Brand-Name Drug Makers Won’t Play Nice with Generics
Pharmaceutical companies are back in the spotlight – this time, they are getting heat for not offering samples of their products to companies that manufacturer generics, thus making it impossible for there to be more inexpensive options on the market. Dr. Scott Gottlieb, the commissioner of the Food and Drug Administration (FDA), said recently that drug makers must “end the shenanigans” that prevent competing products from reaching those who need them.
Those manufacturing generics require samples of products from brand-name drug makers to demonstrate the properties in their version are identical to the original. Resistance to this, according to Dr. Gottlieb, “frustrate the ability of generic firms to purchase the doses of a branded drug that they need to run their studies.” The Federal Trade Commission (FTC) is investigating this practice of “potentially preserv[ing] a brand firm’s monopoly indefinitely,” and officials said they are focusing on the anti-competitive methods used by drug companies now more so than ever following Trump’s announcement that he would be cracking down on shady business practices.

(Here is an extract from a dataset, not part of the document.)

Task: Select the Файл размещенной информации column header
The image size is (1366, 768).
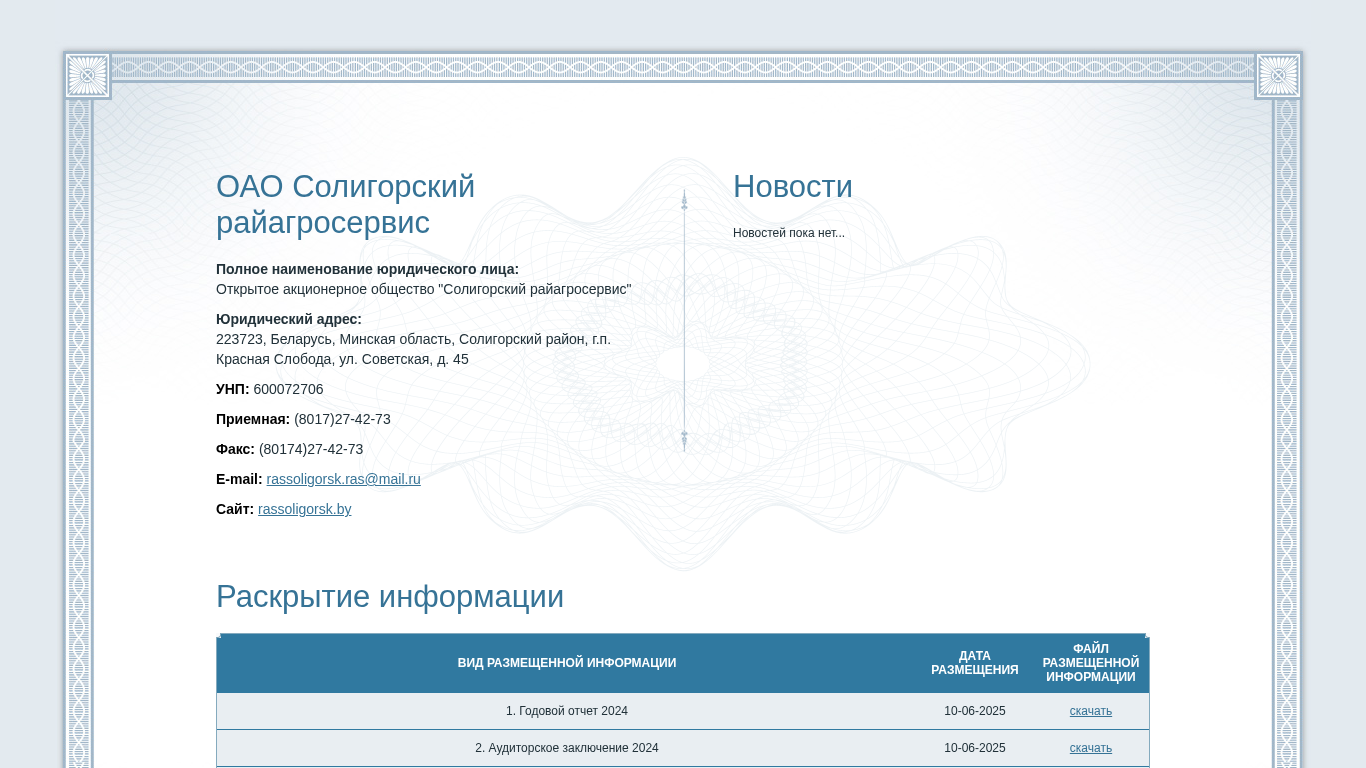Action: pos(1090,663)
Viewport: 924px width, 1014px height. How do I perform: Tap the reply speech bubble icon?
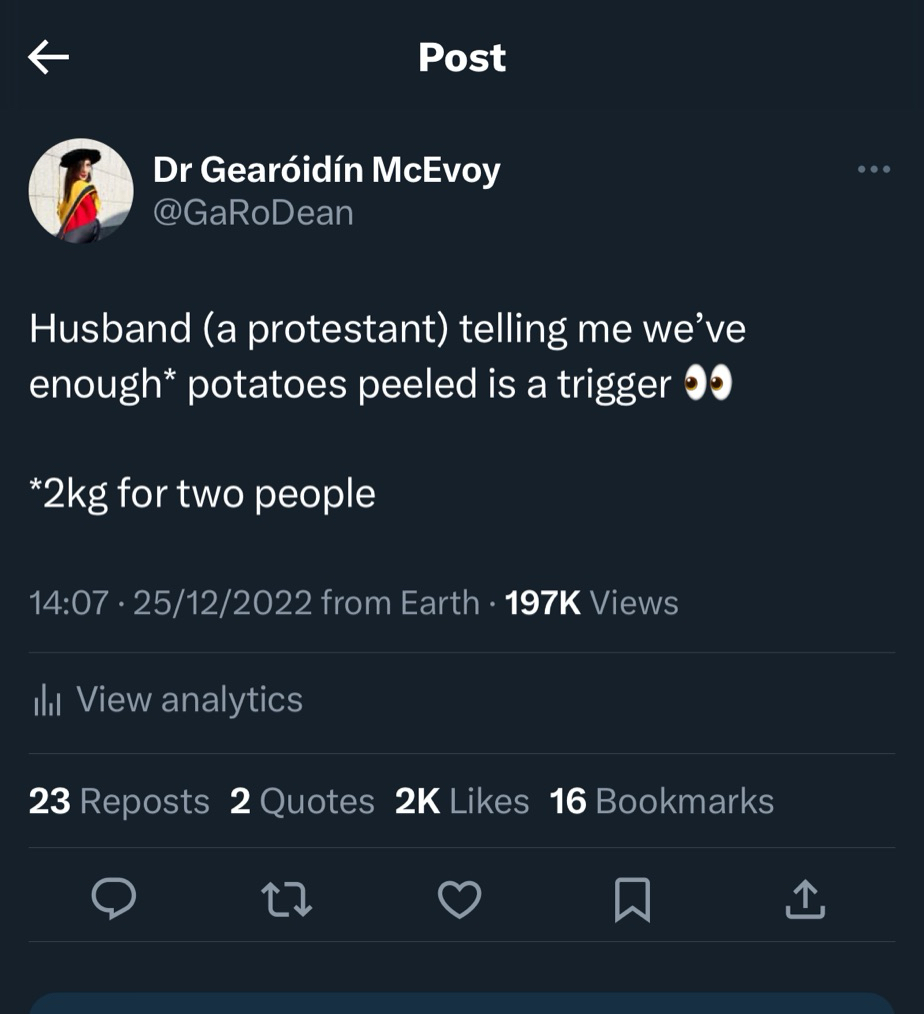tap(113, 899)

Under the new bill, a generic drug developer could file a lawsuit if a brand maker refuses to cooperate, and a federal court could require the brand provider to offer samples “on commercially reasonable, market-based terms.” The court could also award damages if it found samples weren’t provided “without a legitimate business justification.”
The FDA approved 1,027 generic drugs last year (a record) and nearly 90 percent of prescriptions are filled with generic medicines, so brand-name drug makers are fighting back, saying the extreme terms of the proposed legislation are simply unneeded. These companies have also argued that this will give trial lawyers an incentive to sue them for damages, which could be worth more than sales of the proposed generic. And, they’ve indicated the legislation could pose a risk to consumers, because generic drug developers might not follow the strict safety protocols that the government requires for their brand-name versions.

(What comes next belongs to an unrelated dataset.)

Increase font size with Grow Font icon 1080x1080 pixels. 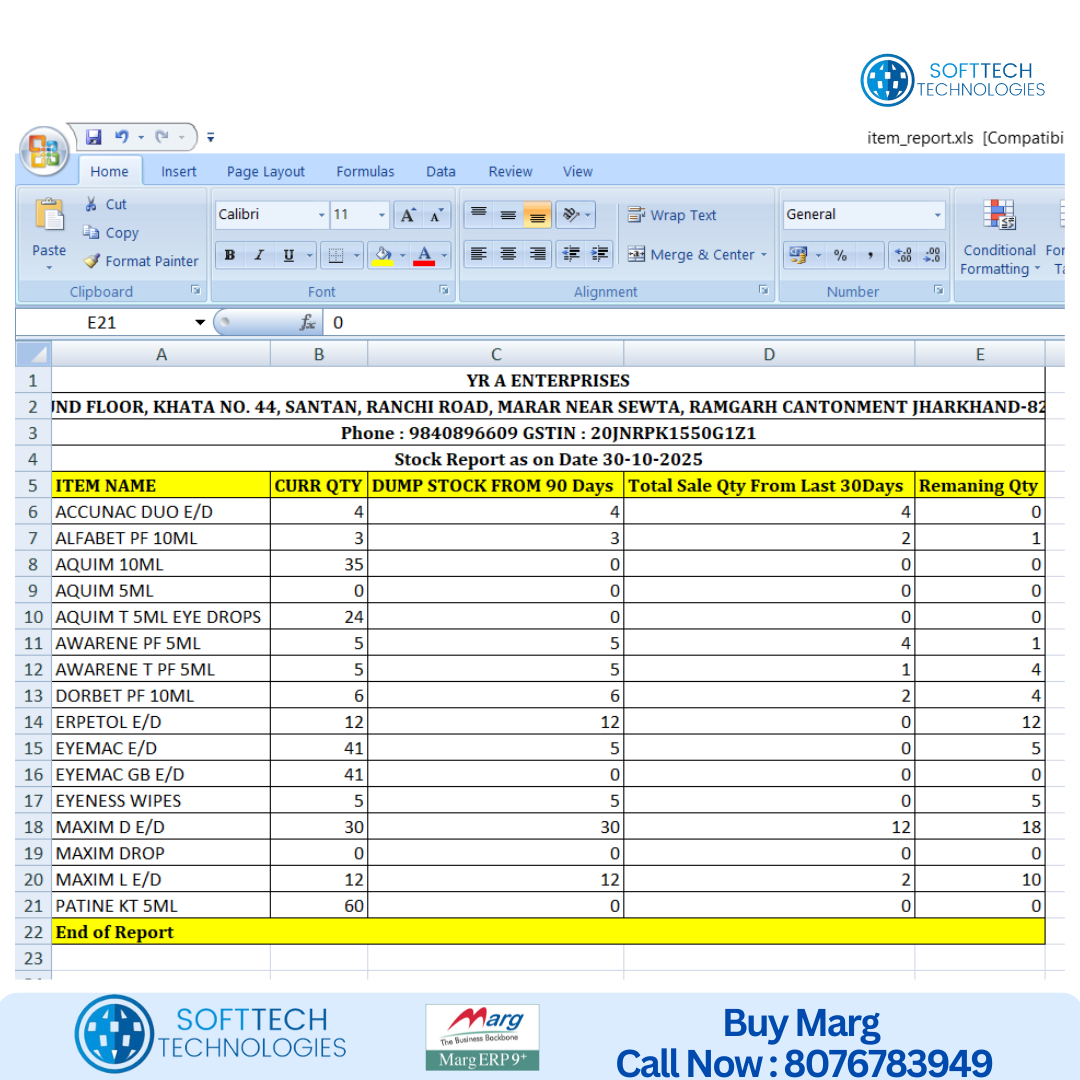[x=407, y=215]
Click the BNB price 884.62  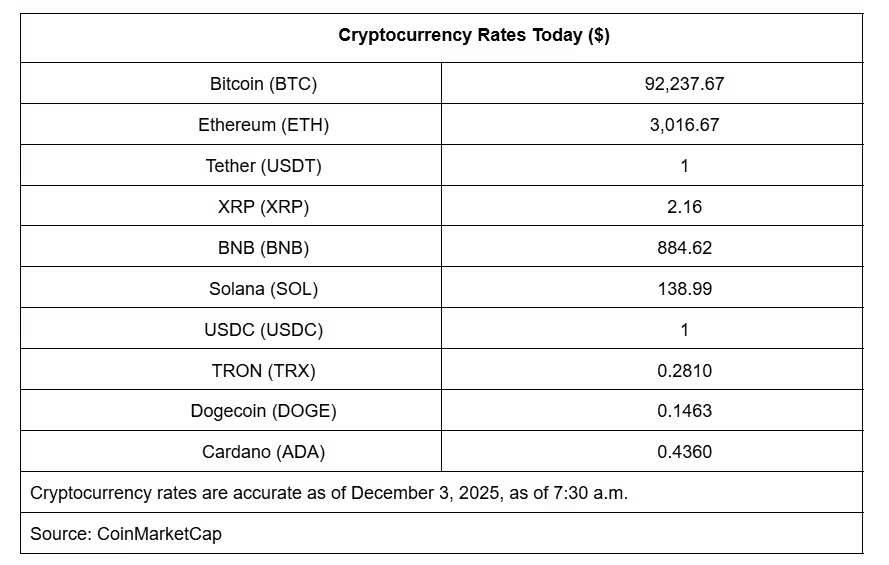pyautogui.click(x=684, y=248)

Legislators and industry followers supporting the efforts have said it’s all a game for brand manufacturers. “Those games take many forms. In one form, a brand company will pay a generic to delay entering the market,” Rutgers law professor Michael Carrier said. “In another form it will switch from one version of a drug to another, just trivially different, just to keep generics off the market…. They call it life-cycle management. I call it anti-competitive conduct.”
The FDA countered the companies’ claims, “no additional requirements are needed to protect patient safety” in tests to show the equivalence of generic and brand-name drugs, and “testing typically involves a relatively small number of human subjects and a small number of doses and therefore a relatively low level of risk.” The agency said it has received more than 150 inquiries from generic drug companies unable to obtain needed samples. “Without generic competition, there is no pressure to drive down the costs of these medications,” officials said.
The Congressional Budget Office estimates that the legislation would save the federal government $3.8 billion over 10 years, mainly because Medicare, Medicaid, and other health programs would spend less on prescription drugs. Savings for consumers could be even greater.